▸ **Travail demandé**
Citez fidèlement le passage du texte sur le véganisme ci-dessous, en commençant par « Enfermés dans une » et en allant jusqu'à « de surcroît contre-productive. ».

══ Extrait du texte

Rediffusion

Je suis un mammifère omnivore

Philosophe

Enfermés dans une posture morale, les véganes se condamnent à l’impuissance politique. Pour répondre aux défis posés par l’urgence écologique et par l’insupportable souffrance animale, il doivent sortir de leur opposition frontale avec les carnivores et chercher des alliances du côté de ceux qui sont prêts à une consommation éthique. Proposition pour un post-véganisme. Rediffusion d’été.

Peut-on encore ne pas être végane ? La question est rarement posée aussi brutalement, mais tout ce qu’on entend sur le sujet conduit au même constat : il faut être végane aujourd’hui, car manger les animaux est une violence inacceptable à leur égard. Une telle injonction suppose que l’on n’a le choix qu’entre deux attitudes : être végane ou accepter la souffrance animale. Comme toute mise en demeure, celle-ci est non seulement simpliste mais de surcroît contre-productive.

════
══ Informations affichées

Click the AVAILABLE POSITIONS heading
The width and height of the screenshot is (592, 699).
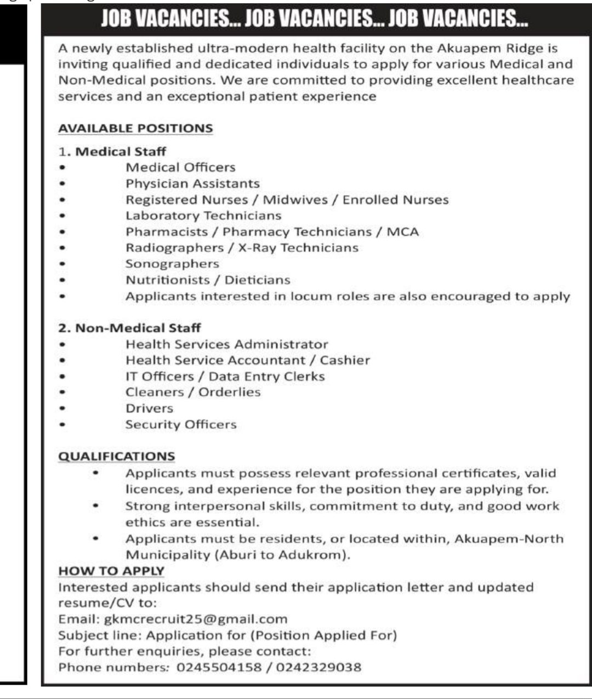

════

▸ **Résultat final**
Enfermés dans une posture morale, les véganes se condamnent à l’impuissance politique. Pour répondre aux défis posés par l’urgence écologique et par l’insupportable souffrance animale, il doivent sortir de leur opposition frontale avec les carnivores et chercher des alliances du côté de ceux qui sont prêts à une consommation éthique. Proposition pour un post-véganisme. Rediffusion d’été.

Peut-on encore ne pas être végane ? La question est rarement posée aussi brutalement, mais tout ce qu’on entend sur le sujet conduit au même constat : il faut être végane aujourd’hui, car manger les animaux est une violence inacceptable à leur égard. Une telle injonction suppose que l’on n’a le choix qu’entre deux attitudes : être végane ou accepter la souffrance animale. Comme toute mise en demeure, celle-ci est non seulement simpliste mais de surcroît contre-productive.